Chapter one is based upon literature survey on the peristaltic transport and some basic
equations.
Chapter two addresses the aspects of convective heat transfer and radial magnetic field for
peristalsis of an incompressible Carreau fluid through curved channel. Joule heating is also
present. Mathematical analysis is carried out under long wavelength and low Reynolds number
considerations. Solutions of resulting non-linear system for small values of Weissenberg number
are constructed. The salient features of flow quantities are pointed out with particular focus to
pumping, velocity, temperature and trapping. It is observed that pressure gradient enhances for
larger values of power law index parameter.
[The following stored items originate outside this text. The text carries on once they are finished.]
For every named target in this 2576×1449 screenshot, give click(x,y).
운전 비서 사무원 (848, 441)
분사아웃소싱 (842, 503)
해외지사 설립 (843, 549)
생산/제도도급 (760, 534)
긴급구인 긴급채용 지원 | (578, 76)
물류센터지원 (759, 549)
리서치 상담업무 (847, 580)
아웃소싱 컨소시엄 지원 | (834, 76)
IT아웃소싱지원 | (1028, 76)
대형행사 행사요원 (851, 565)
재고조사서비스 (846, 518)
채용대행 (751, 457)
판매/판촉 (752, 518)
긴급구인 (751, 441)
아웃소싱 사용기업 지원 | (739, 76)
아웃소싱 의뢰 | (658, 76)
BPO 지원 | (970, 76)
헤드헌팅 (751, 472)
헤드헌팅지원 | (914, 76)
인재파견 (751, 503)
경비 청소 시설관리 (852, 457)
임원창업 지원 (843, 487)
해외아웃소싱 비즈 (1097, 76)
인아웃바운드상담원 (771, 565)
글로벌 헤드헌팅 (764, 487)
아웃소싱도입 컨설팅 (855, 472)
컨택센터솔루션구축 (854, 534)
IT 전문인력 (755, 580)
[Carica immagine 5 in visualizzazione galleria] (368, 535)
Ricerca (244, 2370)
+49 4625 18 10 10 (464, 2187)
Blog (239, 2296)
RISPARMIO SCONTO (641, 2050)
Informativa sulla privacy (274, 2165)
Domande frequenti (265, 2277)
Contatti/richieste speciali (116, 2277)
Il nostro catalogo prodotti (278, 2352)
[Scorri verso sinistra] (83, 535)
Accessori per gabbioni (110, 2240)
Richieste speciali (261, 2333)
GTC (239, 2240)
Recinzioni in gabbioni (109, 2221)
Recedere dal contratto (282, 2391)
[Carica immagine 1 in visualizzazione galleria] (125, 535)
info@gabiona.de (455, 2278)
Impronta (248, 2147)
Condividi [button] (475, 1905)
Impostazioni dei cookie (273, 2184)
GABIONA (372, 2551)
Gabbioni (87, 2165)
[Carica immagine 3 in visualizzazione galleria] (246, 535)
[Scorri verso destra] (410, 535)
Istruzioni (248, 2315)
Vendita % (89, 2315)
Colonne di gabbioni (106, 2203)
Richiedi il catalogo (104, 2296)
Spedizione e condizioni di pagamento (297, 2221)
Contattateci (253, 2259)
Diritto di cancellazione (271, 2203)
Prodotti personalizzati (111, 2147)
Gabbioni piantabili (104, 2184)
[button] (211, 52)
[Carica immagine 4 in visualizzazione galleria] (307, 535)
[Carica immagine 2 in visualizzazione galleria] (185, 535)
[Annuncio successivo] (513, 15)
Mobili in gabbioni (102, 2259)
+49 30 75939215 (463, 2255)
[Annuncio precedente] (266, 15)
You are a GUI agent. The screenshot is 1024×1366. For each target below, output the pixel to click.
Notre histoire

This analysis is published in AIP Advances 6
(2016) 045302.
Chapter three consists of the analysis of peristaltic mechanism of Carreau nanoliquid in a
curved channel. Features of radial MHD and mixed convection are retained. Heat and mass
transfer phenomena is discussed in view of Brownian motion and thermophoresis impacts. Zero
mass flux at the channel walls is taken. The relevant equations are first modelled and then
simplified through lubrication technique. The system of non-linear equations is solved
numerically. Plots for velocity, temperature and concentration are studied. Heat and mass
transfer rates at the upper wall of the curved channel is also discussed. The results of this study
are published in Results in Physics 7 (2017) 451-458.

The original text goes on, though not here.